Kantor perwakilan koran kami di Jalan Embong Wungu, Surabaya, tidak jauh dari tikungan Jalan Basuki Rahmat - Jalan Pemuda.

Di kaki lima tikungan itu --di emperan Apotik Simpang, Atal Sport, Wing On Antieq serta beberapa toko dan usaha lainnya-- berdaganglah para PKL (pedagang kaki lima).

Jika sudah tidak ada pekerjaan di kantor atau pas lagi jenuh, saya sering meluangkan waktu melangkahkan kaki ke emperan tikungan itu. Yang utama untuk numpang baca majalah di lapak koran&majalah milik Susilo yang kemudian penumpangan ini saya tutup dengan membeli koran yang beritanya saya anggap menarik. (Sungkan kalau numpang baca doang). Yang kedua, siapa tahu tiba-tiba ada kejadian penting di sekitar situ yang lantas bisa diolah jadi berita.

Jarak antara kantor kami dengan tikungan tadi sekitar 300 meter.

Setiap saya menuju lapak tersebut, depan toko Atal Sport, saya mesti menjumpai seorang lelaki berusia sekitar 35 tahun dengan tinggi kira-kira 170 sentimeter yang mengenakan satu 'kurk' (tongkat penyangga di ketiak). Rupanya, salah satu kaki lelaki tersebut --maaf-- invalid.

Sedangkan tangan kiri lelaki yang rambutnya potongan 'crew cut' itu memegang sebendel kertas-kertas yang bentuknya semacam lembaran-lembaran kuitansi. Setelah saya perhatikan, o... sedang berjualan lotere.

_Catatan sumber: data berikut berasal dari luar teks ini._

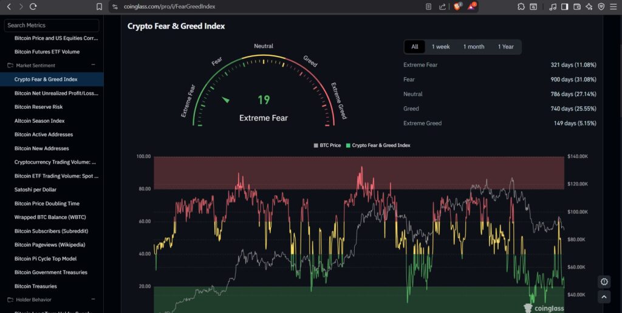Switch to the 1 week tab
Image resolution: width=622 pixels, height=313 pixels.
tap(440, 47)
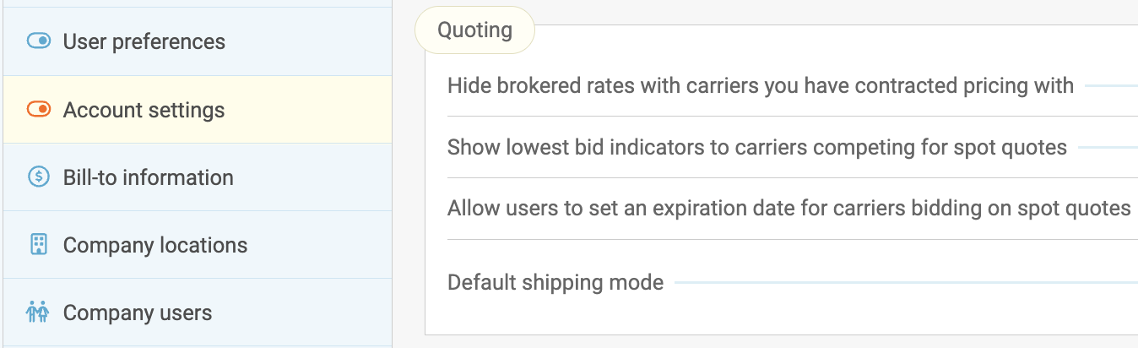The image size is (1138, 348).
Task: Click the Default shipping mode setting
Action: 555,282
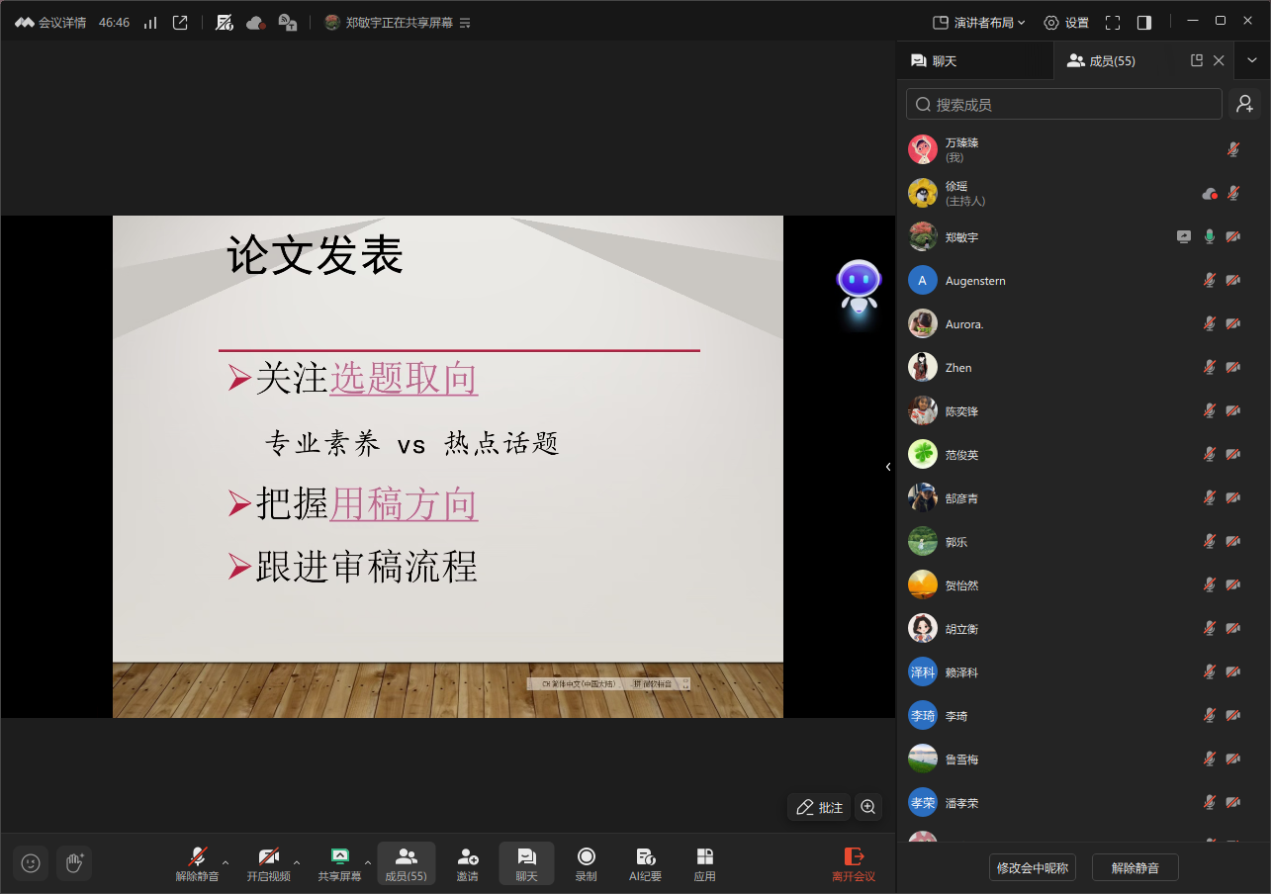The image size is (1271, 894).
Task: Expand the 演讲者布局 layout dropdown
Action: click(x=979, y=23)
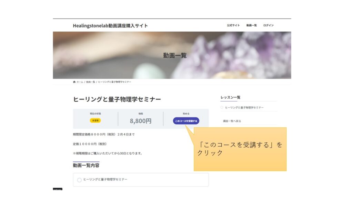Click ログイン in the top navigation
The height and width of the screenshot is (199, 353).
coord(268,25)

Wajah lelaki itu netral. Ramah tidak, galak juga tidak.

Saya membayangkan betapa kuatnya lelaki ini berdiri, lama menawarkan lotere ke lalu-lalang orang-orang yang lewat di kaki lima ini. Oia, tatapan lelaki ini tajam sekali. Mungkin dalam lubuk hatinya tebersit, 'biar kakiku cacat, aku tidak minta-minta... '

Tetapi yang lebih menarik selain dari sosok ini adalah kehadiran seorang anak laki-laki sekira 6-7 tahun yang bermain-main di sekitar laki-laki penjual lotere tersebut. Yang sering saya lihat, anak itu bermain-main di lantai trotoar tersebut, tangannya memegang mobil-mobilan dan menggerak-gerakkan maju-mundur dengan sangat lamban. Sesekali anak itu tersenyum-senyum riang.

Ternyata setelah saya perhatikan, kedua mata anak itu: buta.

Karena seringnya lewat di situ, saya lantas mencoba menebak-nebak: apakah bocah ini anak dari lelaki invalid tersebut, atau kerabat dekatnya? Atau?

Kenapa mesti ikut "ayah"-nya berjualan di situ? Kenapa tidak di rumah saja dengan "ibu"-nya?

Lama-lama situasi ini menerbitkan naluri jurnalistik saya. Kemudian dengan hati-hati saya coba dekati lelaki penjual lotere tersebut. Lantas saya ajak ngobrol.

Lebih kurang 20 menit obrolan tengah berlangsung --mungkin karena terlalu bernafsu mengorek keterangan-- lelaki tadi spontan mengatakan, "sampeyan wartawan, ya?!" sambil melirik tas yang saya cangklong.

Maka, terbongkarlah maksud pendekatan saya siang itu.

"Jangan dimuat lho ya?!" pesannya. Saya pun mengangguk pelan.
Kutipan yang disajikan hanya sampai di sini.